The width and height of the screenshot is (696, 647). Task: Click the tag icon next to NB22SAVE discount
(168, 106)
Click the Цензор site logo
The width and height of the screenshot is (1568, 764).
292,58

________________

## WHAT YOU ARE ASKED TO DO
In every one of the records above, switch "tag" to "label" and reproduce the records with nothing else changed.

## ANSWER IN FULL
The width and height of the screenshot is (696, 647). Task: Click the label icon next to NB22SAVE discount
(168, 106)
Click the Цензор site logo
The width and height of the screenshot is (1568, 764).
292,58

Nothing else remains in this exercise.